_WORK REQUIRED_: All lines from the entries below that contain the string "Given" should be copied out.
::::::::
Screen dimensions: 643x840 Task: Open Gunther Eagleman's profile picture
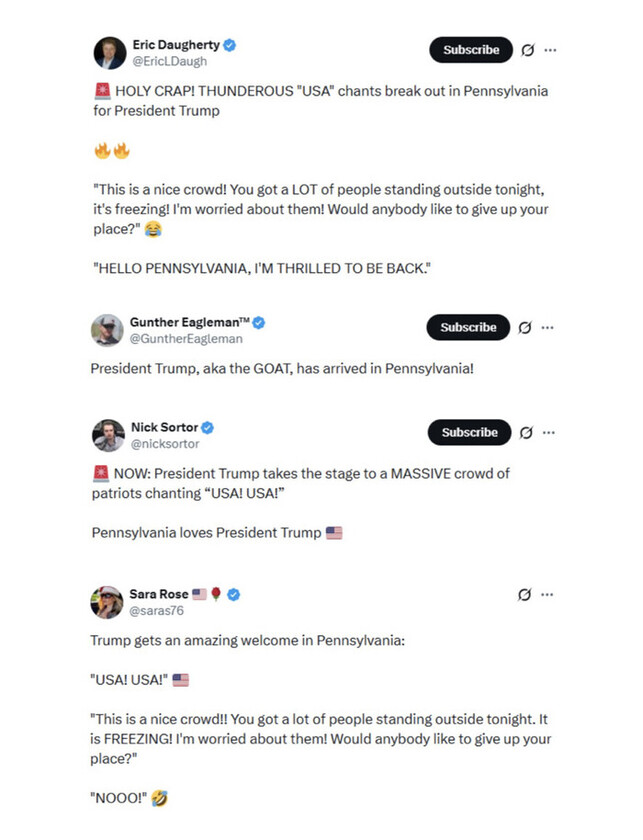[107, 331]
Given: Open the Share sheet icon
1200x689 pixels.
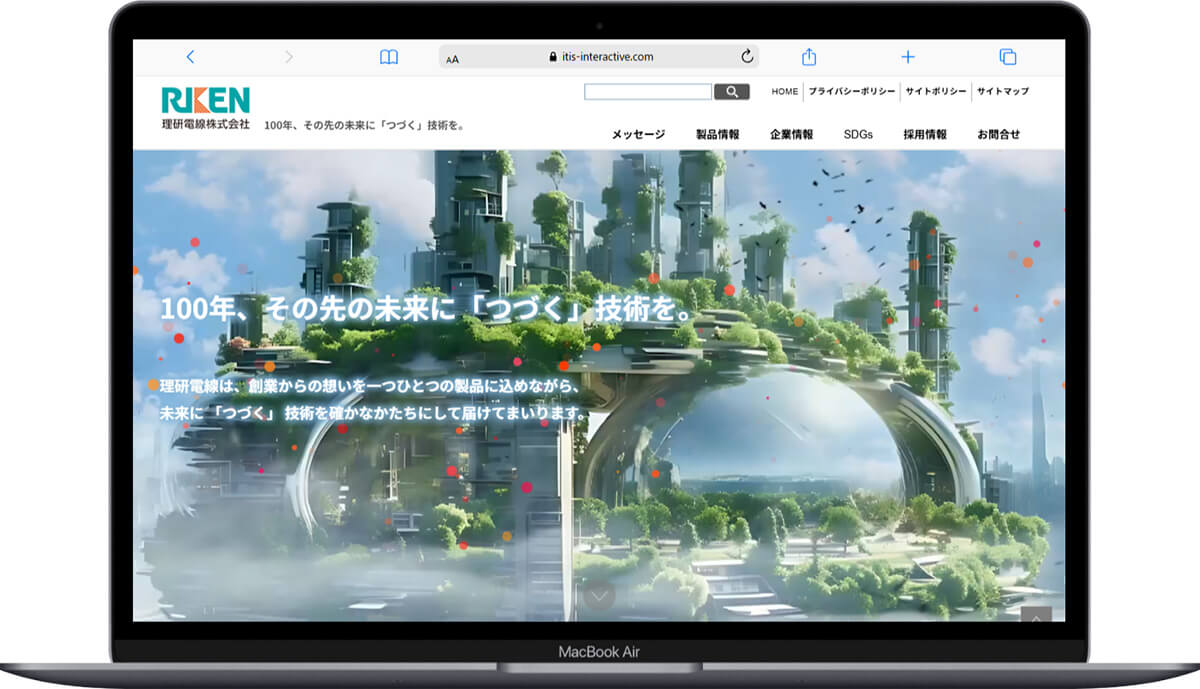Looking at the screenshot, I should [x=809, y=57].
::::::::
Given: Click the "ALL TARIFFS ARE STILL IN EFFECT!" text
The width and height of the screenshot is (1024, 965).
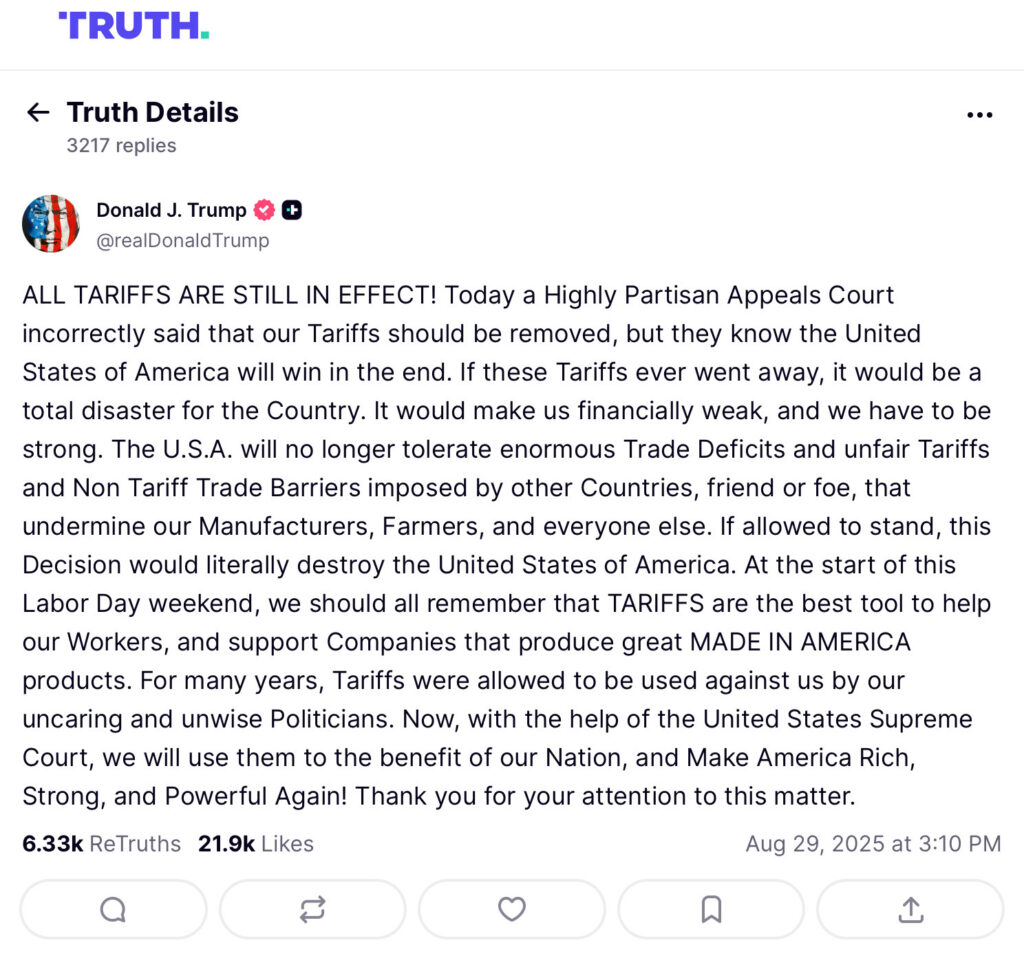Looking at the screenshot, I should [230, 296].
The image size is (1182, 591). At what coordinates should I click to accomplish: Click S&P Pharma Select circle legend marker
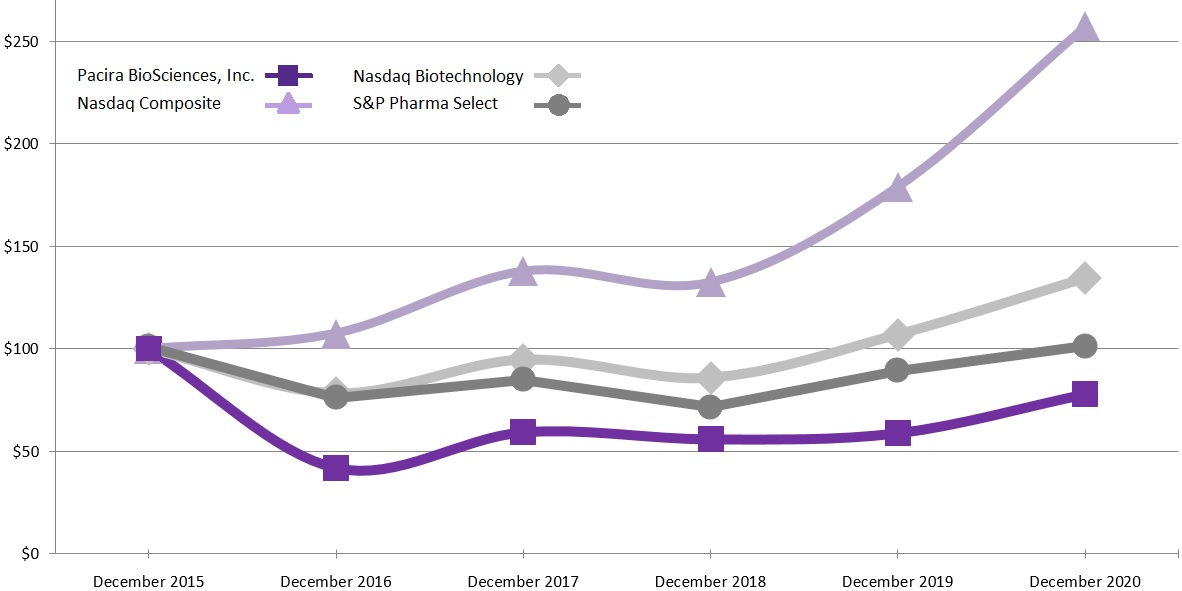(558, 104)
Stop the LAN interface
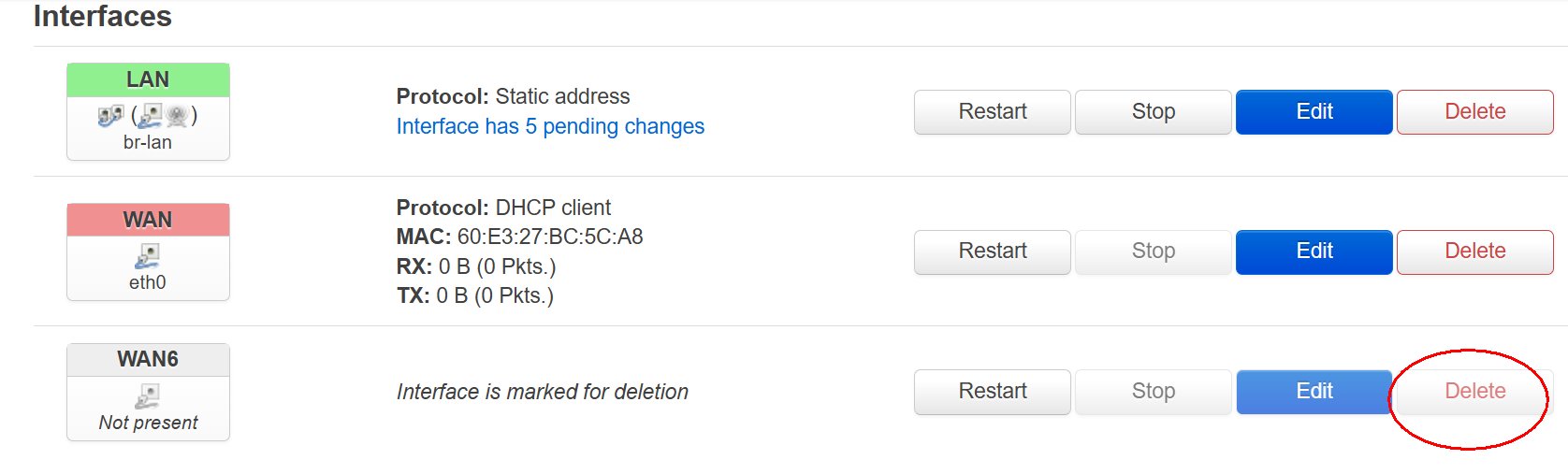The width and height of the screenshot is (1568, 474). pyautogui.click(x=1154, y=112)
::::::::
_FINISHED EXERCISE_:
Given: Open the Share sheet icon
Given: Click the "ALL TARIFFS ARE STILL IN EFFECT!" text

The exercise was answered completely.